Gcc assembling problem

Hi all,

what i have read in the risc -v standard is that C.MV expands into add rd, x0, rs2…but when i am using gcc assembler …it expands it into addi.

is that an error or i am doing something wrong?

At runtime, the hardware expands c.mv into an add instruction. But that is irrelevant to the assembler, a c.mv is a c.mv. Why do you think that you have an addi?

rohan:2094$ cat tmp.s
	.option rvc
	c.mv a4,a5
rohan:2095$ riscv32-unknown-elf-as -o tmp.o tmp.s
rohan:2096$ riscv32-unknown-elf-objdump -dr tmp.o

tmp.o:     file format elf32-littleriscv


Disassembly of section .text:

00000000 <.text>:
   0:	873e                	mv	a4,a5
	...
rohan:2097$

what i am doing , is to translate the sudo instruction once into a compressed instruction and checking the result then translating the same sudo instruction to 32i instruction and also check the result…why i am doing that ? because i am building a decompression unit using verilog that transfers the compressed instruction into the ordinary 32 bit instruction…

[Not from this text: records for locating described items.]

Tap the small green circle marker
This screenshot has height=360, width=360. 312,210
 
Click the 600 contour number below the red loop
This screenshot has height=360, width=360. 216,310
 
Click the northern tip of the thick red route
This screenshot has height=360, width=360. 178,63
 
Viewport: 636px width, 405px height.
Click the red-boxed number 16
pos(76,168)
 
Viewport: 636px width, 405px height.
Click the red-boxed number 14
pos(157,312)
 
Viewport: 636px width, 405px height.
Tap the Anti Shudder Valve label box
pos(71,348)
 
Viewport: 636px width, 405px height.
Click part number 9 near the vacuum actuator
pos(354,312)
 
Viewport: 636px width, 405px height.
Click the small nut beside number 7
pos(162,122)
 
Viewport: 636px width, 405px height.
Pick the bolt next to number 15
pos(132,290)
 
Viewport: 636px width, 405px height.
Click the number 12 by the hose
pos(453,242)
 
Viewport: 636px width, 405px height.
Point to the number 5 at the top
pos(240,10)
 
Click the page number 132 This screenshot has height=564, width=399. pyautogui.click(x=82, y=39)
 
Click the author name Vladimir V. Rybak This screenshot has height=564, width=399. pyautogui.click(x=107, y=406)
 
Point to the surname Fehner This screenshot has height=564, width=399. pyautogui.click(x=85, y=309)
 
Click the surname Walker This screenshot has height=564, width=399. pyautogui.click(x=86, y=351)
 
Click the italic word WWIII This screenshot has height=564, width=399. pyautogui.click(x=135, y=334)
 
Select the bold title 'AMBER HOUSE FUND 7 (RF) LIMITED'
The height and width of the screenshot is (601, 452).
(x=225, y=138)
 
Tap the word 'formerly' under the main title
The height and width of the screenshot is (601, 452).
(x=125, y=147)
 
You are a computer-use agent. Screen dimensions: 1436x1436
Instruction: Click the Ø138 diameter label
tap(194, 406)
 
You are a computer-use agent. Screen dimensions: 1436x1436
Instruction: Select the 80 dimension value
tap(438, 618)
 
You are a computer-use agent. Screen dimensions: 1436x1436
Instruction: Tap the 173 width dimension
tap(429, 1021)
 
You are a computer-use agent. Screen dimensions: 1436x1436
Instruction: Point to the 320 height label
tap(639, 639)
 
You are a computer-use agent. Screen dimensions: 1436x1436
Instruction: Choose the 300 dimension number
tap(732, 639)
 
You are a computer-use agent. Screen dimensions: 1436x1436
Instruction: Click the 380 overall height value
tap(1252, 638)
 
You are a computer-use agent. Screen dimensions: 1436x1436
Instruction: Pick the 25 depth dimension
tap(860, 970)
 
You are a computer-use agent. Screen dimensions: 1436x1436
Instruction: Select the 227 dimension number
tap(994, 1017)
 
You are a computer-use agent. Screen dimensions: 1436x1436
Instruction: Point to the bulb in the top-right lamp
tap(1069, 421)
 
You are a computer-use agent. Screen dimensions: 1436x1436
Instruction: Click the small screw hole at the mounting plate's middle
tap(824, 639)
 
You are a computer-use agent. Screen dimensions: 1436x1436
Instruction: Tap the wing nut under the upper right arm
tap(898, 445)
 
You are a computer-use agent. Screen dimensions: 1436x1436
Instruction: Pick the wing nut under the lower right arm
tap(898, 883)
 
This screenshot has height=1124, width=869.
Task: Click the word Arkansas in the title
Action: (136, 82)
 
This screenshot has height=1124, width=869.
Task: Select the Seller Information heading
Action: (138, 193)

so i am actually doing that ( assembling the same instruction once into 16 and equivalent into32 ) as a kind of verification of my unit and my understanding to it.

Thanks for your effort

OK, I think I understand what you are doing. You have two assembly files, one has
mv a4,a5
and one has
.option rvc
mv a4,a5

The first assembles to an addi instruction. The second assembles to c.mv, which is implemented in hardware as an add instruction.

Your mistake is assuming that the 4-byte and 2-byte move instructions are the same thing. They aren’t. In 4-byte mode, mv is a macro that expands to an addi. In 2-byte mode, mv is an actual instruction. They are different things, so there should be no expectation that they get handled exactly the same inside the hardware.
The fact that the hardware implements the c.mv instruction by expanding it to add is irrelevant.

Of course, one could ask why the hardware and software solutions are different, and that probably has something to do with the fact that it was just easier (least code/fewest gates) to do it that way.

The ISA manual does say in Chapter 20 RISC-V Assembly Programmer’s Handbook that the 4-byte mv macro expands to addi.

Is it even observable whether c.mv a,b is actually implemented internally as add a,zero,b or addi a,b,0 or something else (or or xor or ori or xori, for example)?

Maybe on some wide superscalar machine with slightly under-provisioned read ports the immediate versions would perform better.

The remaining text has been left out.